A barbárie que reina no inconsciente diz respeito às marcas mnêmicas. É fato que o inconsciente é a parte obscura do nosso psiquismo, mas não inacessível. Essa acessibilidade dar-se pelo autoconhecimento em um tempo e espaço não cronológico. A cada sujeito o tempo de sua alma. A cada sujeito os recursos e caminhos particulares. Porque o que se conhece em sua grande maioria está no negativo? Por que na história da humanidade todos temos sangue nas mãos, sejam por quais ascendências vividas. Se é um contraste com o ego, o inconsciente ser um “caldeirão fervilhante”, há que lembrarmos que no prefácio de Jung para a tradução do I Ching – O Livro das Mutações tradução de Richard Wilhelm o caldeirão possui alimento espiritual profundo, só acessível através do autoconhecimento. Conhecendo-se, conhece-se o próprio mundo, a própria essência, o mundo, que se vive, viveu ou vai viver. Assim falar do inconsciente, uma instancia da mente atemporal e a-espacial é falar de sincronicidade. “para a sincronicidade, a coincidência dos acontecimentos, no espaço e no tempo, significa algo mais que mero acaso, precisamente uma peculiar interdependência de eventos objetivos entre si, assim como dos estados subjetivos (psíquicos) do observador ou observadores” (Prefácio Jung – I Ching). Se o I Ching  “descreve a si próprio como um caldeirão, isto é, como um recipiente de ritual contendo comida preparada. Deve-se entender comida, aqui, como alimento espiritual. Wilhelm diz a respeito”: "O Ting, enquanto um utensílio pertencente a uma civilização refinada, sugere o cuidado e a alimentação dos homens capazes, o que resulta em benefício da nação... Aqui a cultura atinge sua culminância na religião. O Ting serve para a oferenda de sacrifícios a Deus. Os mais elevados valores terrenos devem ser oferecidos em sacrifício a Deus... A suprema revelação de Deus encontra-se nos profetas e nos santos. Venerá-los é, na verdade, venerar a Deus. Os desígnios de Deus, manifestados através deles, devem ser aceitos com humildade". (Prefácio Jung – I Ching), Há que refletirmos que o inconsciente como caldeirão, é repleto de alimento, acessível a poucos guerreiros corajosos, que se aventuram a penetrá-lo, acessá-lo e beber dos ensinamentos de seus conteúdos e a curar suas feridas ou fazer as reparações necessárias à lei. Como diz Jung quando a “tristeza pela perda da sabedoria” tiver cessado, então nos aventuraremos nessa viagem incomum do autoconhecimento fora do tempo.

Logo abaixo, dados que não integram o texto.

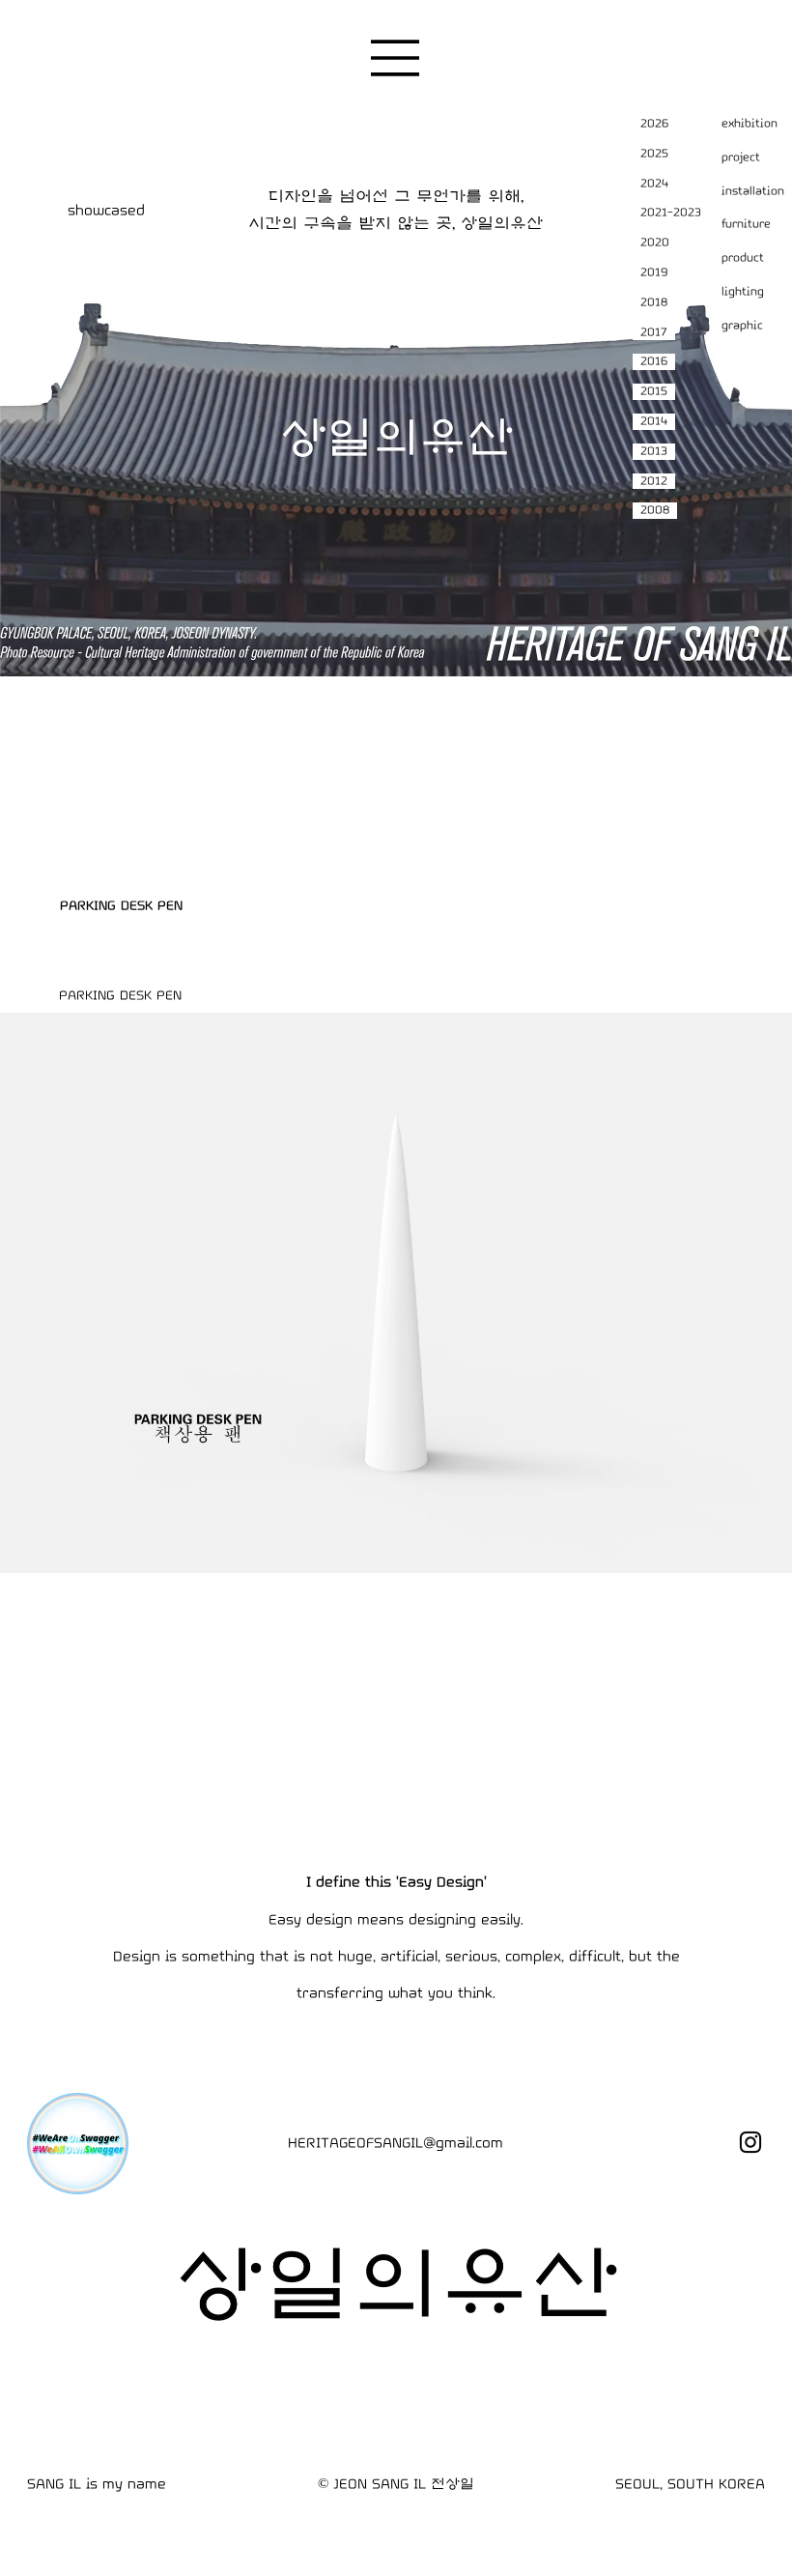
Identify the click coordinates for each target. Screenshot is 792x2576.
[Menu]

Sempre recorremos ao inconsciente quando não encontramos outra saída. Seja que nome damos a esse inconsciente ou o que nos religa a esse inconsciente. Podemos falar que o inconsciente possui argolas de jade e “o jade se distingue pela sua beleza e suave brilho... nos sonhos e nos contos de fadas, a avó, ou ancestral, frequentemente representa o inconsciente, pois esse último, no homem, contém o componente feminino da psique. Se o I Ching não é aceito pelo consciente, pelo menos o inconsciente, em parte, o aceita”. (Prefácio Jung – I Ching). Se o inconsciente o aceita é por que algo há que ainda não é permitido ao consciente ter acesso. “Na exploração do inconsciente deparamos com coisas muito estranhas, das quais um racionalista se afastaria com horror, afirmando, depois, que nada viu. A plenitude irracional da vida ensinou-me a nunca descartar nada, mesmo quando vão contra todas as nossas teorias (que mesmo na melhor das hipóteses têm vida tão curta) ou quando não admitem nenhuma explicação imediata. Naturalmente isso é inquietante e não sabemos, com certeza, se a indicação da bússola está correta ou não, porém a segurança, a certeza e a paz não conduzem a descobertas” (Prefácio Jung – I Ching). O que conduz a paz é o caminho do autoconhecimento, que implica na compreensão do sentido de todas as coisas vivenciadas e de todos os fenômenos que acontecem no percurso da psique, da alma ou como queiram da mente, da consciência, da vida, da renuncia das contingências egoicas. Pois o fortalecimento da essência se dá pela renuncias às contingências do ego.     

Referências
FREUD, S.. - CONFERÊNCIA XXXI – (1933[1932])  - Obras Completas de Psicanálise - volume XXII. Rio de Janeiro, Imago-1996.

JUNG  C.G. - PREFÁCIO - I Ching -  O livro das Mutações – Tradução de Richard Wilhelm.  Tradução para o português Alayde Mutzenbecher e Gustavo Alberto Corrêa Pinto – São Paulo – Ed. Pensamento 2006.